The input
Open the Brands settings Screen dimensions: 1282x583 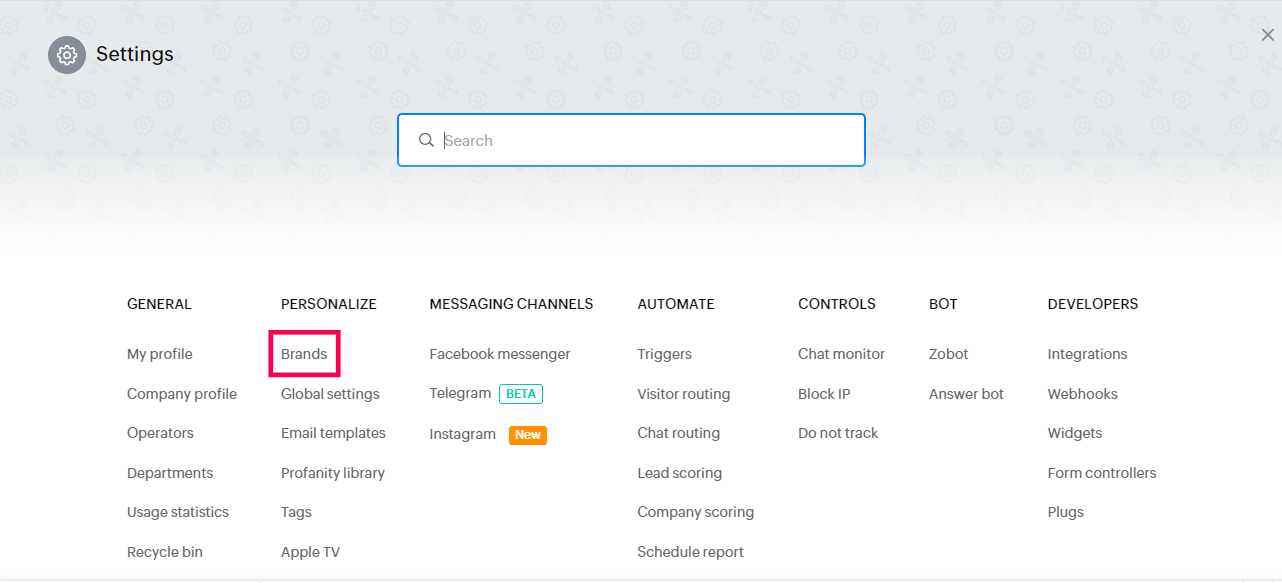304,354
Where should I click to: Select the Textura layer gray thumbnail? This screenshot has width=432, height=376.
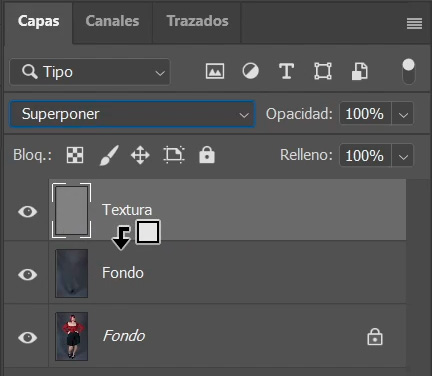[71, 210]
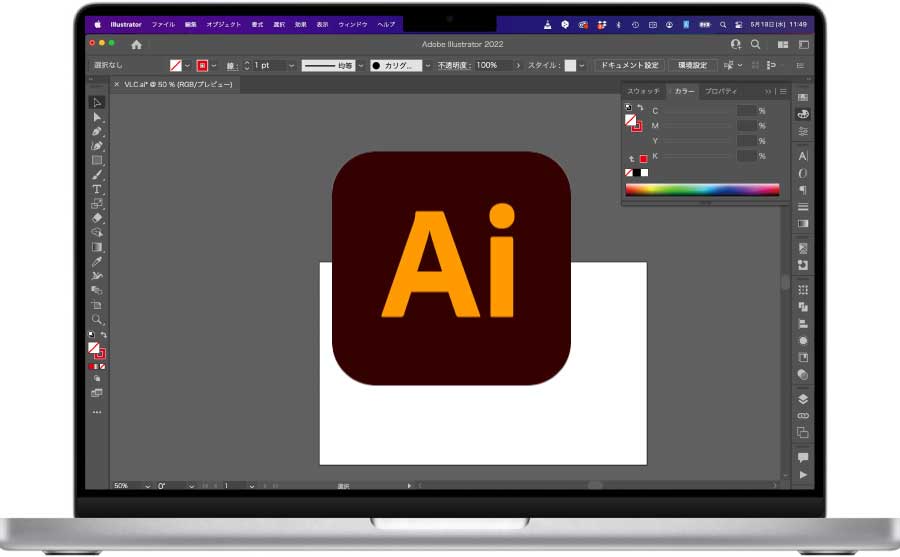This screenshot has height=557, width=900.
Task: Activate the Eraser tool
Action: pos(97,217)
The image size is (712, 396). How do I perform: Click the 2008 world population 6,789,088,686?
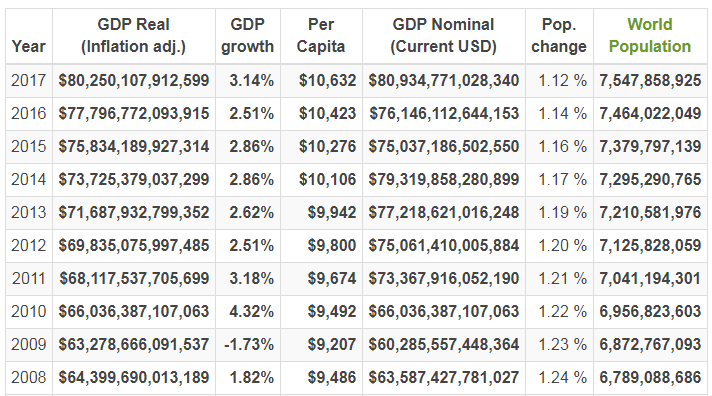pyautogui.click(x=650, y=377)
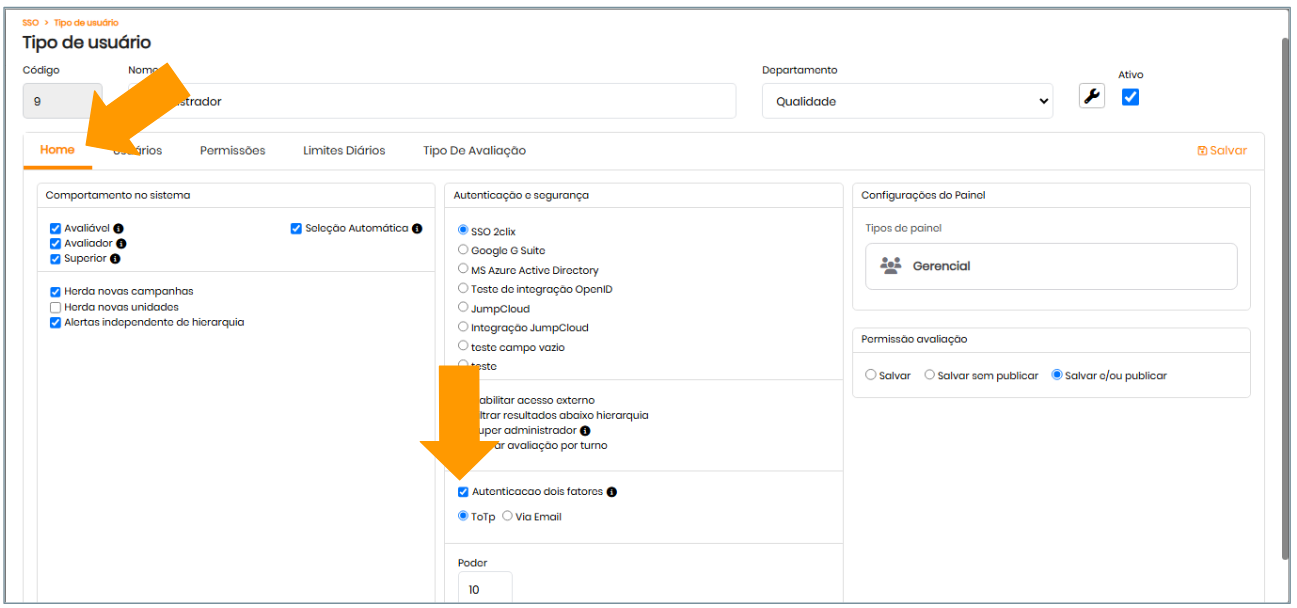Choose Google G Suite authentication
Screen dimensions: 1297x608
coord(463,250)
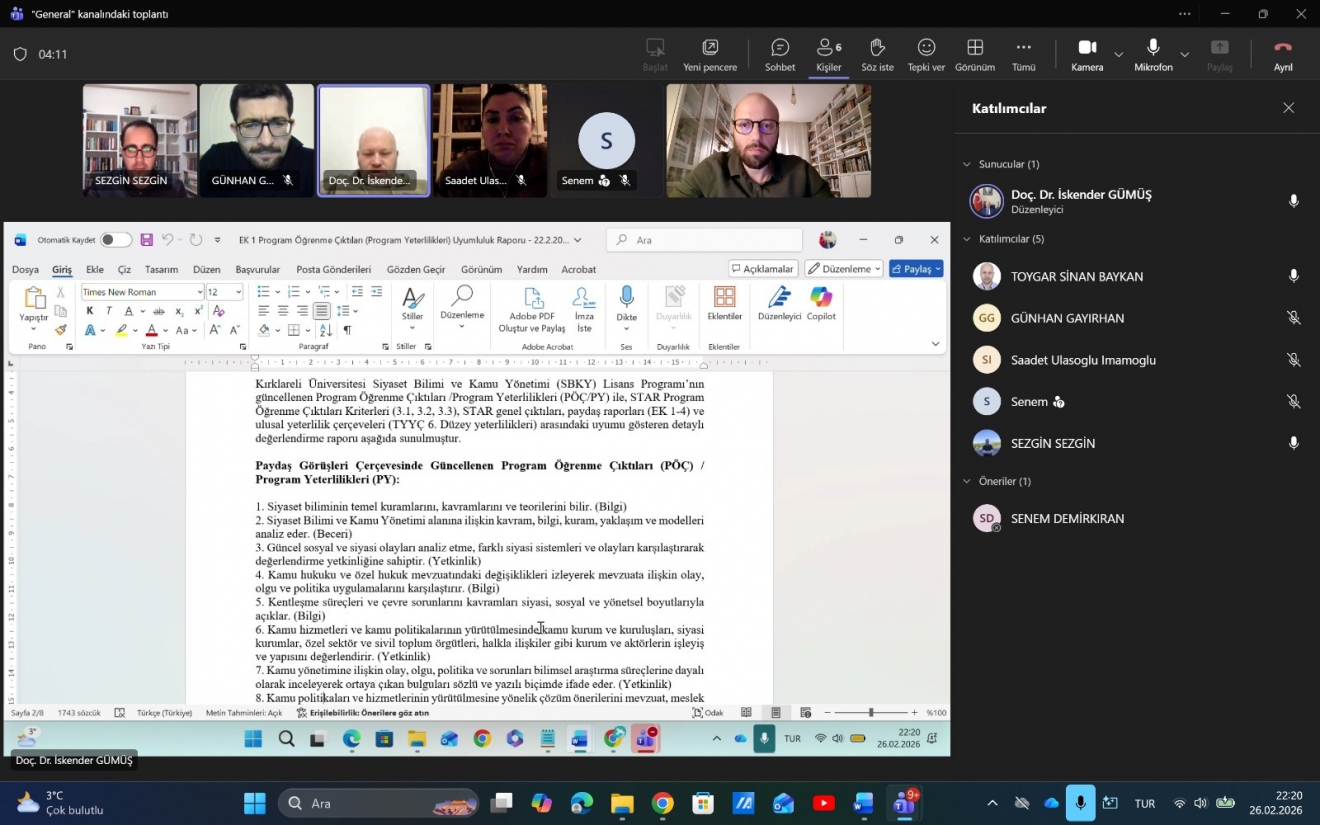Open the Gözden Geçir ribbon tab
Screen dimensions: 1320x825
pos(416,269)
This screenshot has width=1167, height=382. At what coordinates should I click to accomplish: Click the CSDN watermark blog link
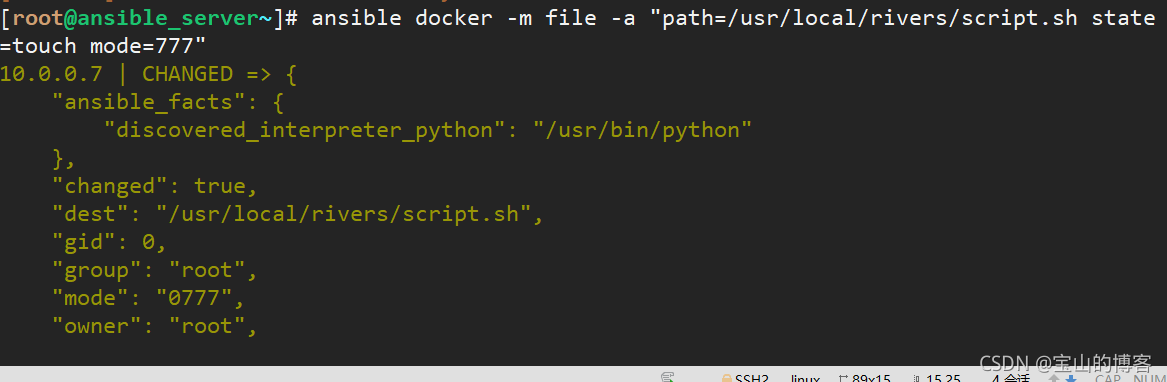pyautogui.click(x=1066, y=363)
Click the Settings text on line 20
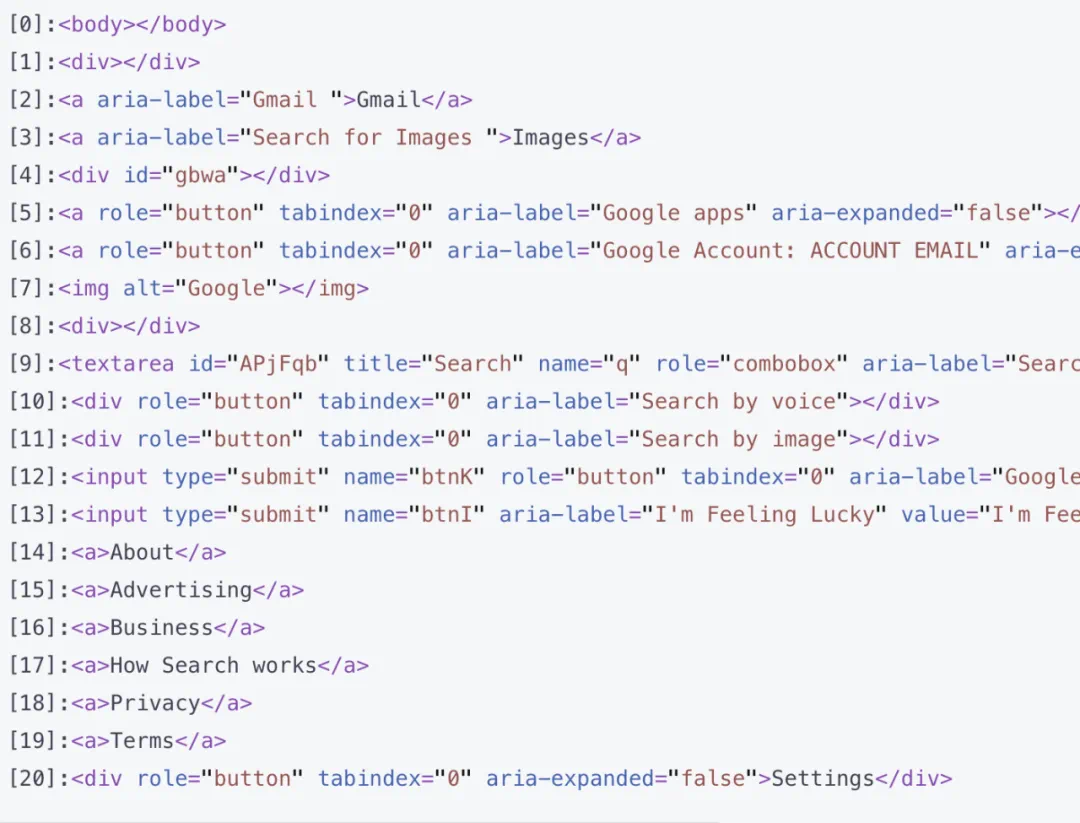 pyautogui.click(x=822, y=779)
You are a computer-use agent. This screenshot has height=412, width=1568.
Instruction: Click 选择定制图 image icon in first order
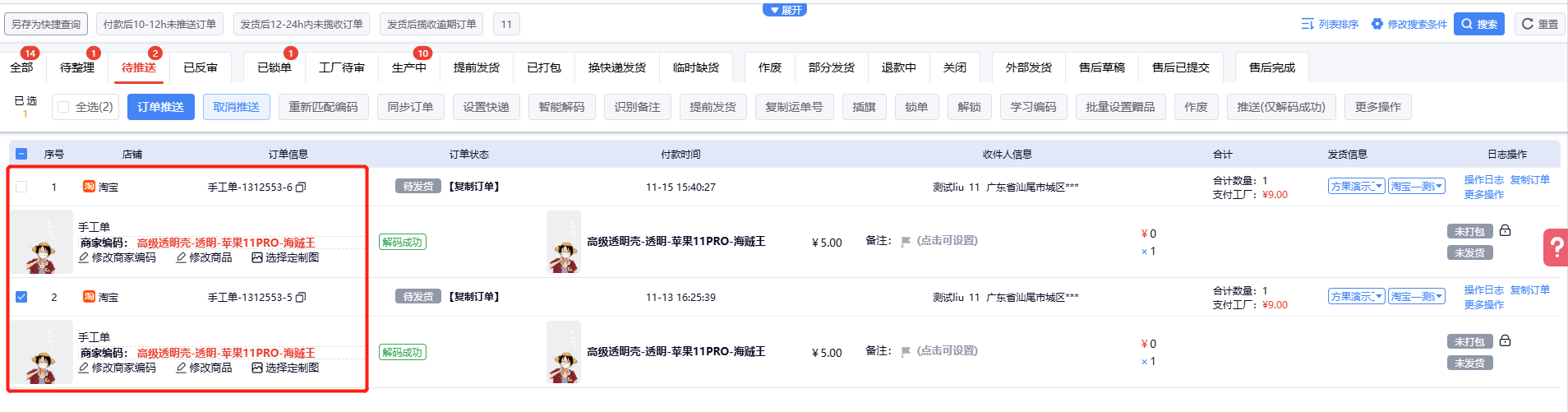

Task objective
Copy out the entries word for word, beginning at the line that contains "Where should I" and stopping after the line that contains "Action: pos(97,217)". Omit the pictures.

Problem solution
Where should I click to: Select the Textura layer gray thumbnail? This screenshot has width=432, height=376.
[71, 210]
This screenshot has height=557, width=900.
Task: Activate the Eraser tool
Action: pos(97,217)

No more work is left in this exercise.